(#18) WHAT’S THE DIFFERENCE BETWEEN CHRISTENDOM AND CHRISTIANITY?

People outside the church are frustrated when people inside the church fail to see that there should be a clear division between the two. They feel that Christians are out of line when they treat the culture around them as if it were their church. Honestly, as a Bible-teaching pastor, I agree to some degree. Some Christians are wrong in how they understand the relationship between church and society.

Throughout the Bible a clear demarcation exists between God’s people and others. God repeatedly tells His followers that they cannot act like their neighbors—non-believers living among them and the culture around them. God has different expectations of His own. The Old Testament records recurring conversations between God and His people that sound like a dad whose children keep pestering him to get away with the same stuff as the neighbor kids. The dad tells them no, explaining that his family rules are different from the family rules next door. In the New Testament the words “church” and “world” mark this split between the two proverbial families. Sin means crossing that line of demarcation. Holiness means abiding by the rules on this side of the line.

Some Christians seem to miss this. Across history and particularly in America, they see their nation as one big church, resulting in a thing called “Christendom.” My book A Call to Resurgence details this problem. Let me sum up what I say there.

For starters, Christendom is not the same as Christianity. While Christianity has existed for a couple thousand years, Christendom popped into being around 500 years ago (the exact date varies depending on which historian you prefer). America was an experiment in Christendom. It was to be a nation established largely by Christian people with Christian principles pursuing Christian purposes. The line between church and the world soon became very blurry.

America wasn’t the only place where this thing called Christendom took hold. But it led the nations in basing moral values on biblical principles so that people more or less shared a common outlook on right and wrong even when they failed to live up to their ideals. Most everyone knew sex was reserved for marriage. Marriage was for a man and a woman. Pornography and casual sex were generally understood to be evil, even if many didn’t practice what they preached. And last but not least, children were viewed as a desirable part of life. All these basic mores and others were part of the common vision of the good life within a good nation that was as understood in Christendom.

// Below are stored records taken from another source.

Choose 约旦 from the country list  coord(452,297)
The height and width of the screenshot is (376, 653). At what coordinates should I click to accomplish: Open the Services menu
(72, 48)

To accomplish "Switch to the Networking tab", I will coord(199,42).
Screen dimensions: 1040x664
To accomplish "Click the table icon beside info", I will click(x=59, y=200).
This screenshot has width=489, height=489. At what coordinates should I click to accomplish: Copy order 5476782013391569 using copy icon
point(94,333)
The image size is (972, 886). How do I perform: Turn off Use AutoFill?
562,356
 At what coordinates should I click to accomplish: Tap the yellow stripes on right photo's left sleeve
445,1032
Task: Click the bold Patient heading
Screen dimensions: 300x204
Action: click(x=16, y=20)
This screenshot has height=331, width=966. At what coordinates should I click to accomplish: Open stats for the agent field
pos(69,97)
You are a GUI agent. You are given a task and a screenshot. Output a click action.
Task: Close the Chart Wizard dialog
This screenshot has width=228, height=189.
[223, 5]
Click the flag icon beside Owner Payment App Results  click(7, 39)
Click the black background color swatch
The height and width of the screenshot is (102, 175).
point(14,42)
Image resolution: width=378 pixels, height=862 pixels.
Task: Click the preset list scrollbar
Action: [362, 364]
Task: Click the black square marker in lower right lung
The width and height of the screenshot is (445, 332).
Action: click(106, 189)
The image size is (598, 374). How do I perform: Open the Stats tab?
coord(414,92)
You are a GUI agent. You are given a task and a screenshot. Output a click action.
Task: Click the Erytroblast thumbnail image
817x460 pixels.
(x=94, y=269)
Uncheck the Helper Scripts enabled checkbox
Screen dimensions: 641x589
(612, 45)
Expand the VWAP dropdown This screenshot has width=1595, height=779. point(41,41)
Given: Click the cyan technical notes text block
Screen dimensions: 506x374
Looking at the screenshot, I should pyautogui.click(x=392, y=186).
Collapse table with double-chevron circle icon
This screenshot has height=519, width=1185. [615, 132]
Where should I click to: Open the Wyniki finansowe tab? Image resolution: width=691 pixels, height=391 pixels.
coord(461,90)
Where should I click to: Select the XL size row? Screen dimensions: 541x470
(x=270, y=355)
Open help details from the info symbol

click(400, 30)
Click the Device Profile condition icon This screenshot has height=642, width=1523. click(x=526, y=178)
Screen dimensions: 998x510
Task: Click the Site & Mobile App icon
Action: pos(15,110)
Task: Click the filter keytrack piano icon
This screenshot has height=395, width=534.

At the center of cultural influence within Christendom were religious leaders and houses of worship. They were essential to upholding the moral framework of a good nation. Politicians were expected to believe in God and attend church, and political speeches were supposed to be littered with the language and imagery of Scripture. Places of worship were given benefits such as tax exemptions as a way of recognizing their value to the greater culture in promoting virtue, restraining vice, and helping the needy.

Despite the dividing line being blurred in the extreme, Christendom and Christianity are not the same thing. Christendom is far bigger and broader than Christianity, encompassing non-Christian beliefs like the deism of Thomas Jefferson, the Unitarianism of many high-level politicians, or the beliefs of outliers like the Mormons and Jehovah’s Witnesses. Under Christendom, America created a new national religion that took concepts and images from Old Testament Israel and reappropriated them. In A Call to Resurgence, I say it this way:

Think of American civil religion in biblical terms: America is Israel. The Revolution is our Exodus. The Declaration of Independence, Bill of Rights, and Constitution compose our canon of sacred scripture. Abraham Lincoln is our Moses. Independence Day is our Easter. Our national enemies are our Satan. Benedict Arnold is our Judas. The Founding Fathers are our apostles. Taxes are our tithes. Patriotic songs are our hymnal. The Pledge of Allegiance is our sinner’s prayer. And the president is our preacher, which is why throughout the history of the office our leaders have referred to “God” without any definition or clarification, allowing people to privately import their own understanding of a higher power.1

In this blatant borrowing, the spiritual symbols were kept and the substance was lost. But it is no wonder people mistake Christendom for Christianity.

Throughout some 500 years of history, Christendom and Christianity have been mutually opportunistic, each using the other to advance the cause. Christendom wanted the social benefits of Christianity without the scriptural beliefs. President George Washington said in his farewell address, “Of all the dispositions and habits which lead to political prosperity, Religion and Morality are indispensable supports… Reason and experience both forbid us to expect that National morality can prevail in exclusion of religious principle.” A century and a half later, president-elect Dwight Eisenhower said, “Our form of government has no sense unless it is founded in a deeply felt religious faith, and I don’t care what it is.” 2

THE DEATH OF CHRISTENDOM

When people care little about the content of faith, it should be no surprise when that faith becomes irrelevant to real life. Christendom as an all- powerful system has died over the course of just a few decades. Nations that were part of Christendom are now over a 500-year infatuation and are largely post-Christendom. The Bible is no longer a highly regarded book, a pastor no longer a highly regarded person, and the church no longer a highly regarded place.

  1. Mark Driscoll, A Call to Resurgence (Carol Stream, IL: Tyndale House Publishers, 2013), 11–12.
  2. Patrick Henry, “‘And I Don’t Care What It Is’: The Tradition-History of a Civil Religion Proof-Text,” Journal of the American Academy of Religion 49, issue 1 (March 1981): 41.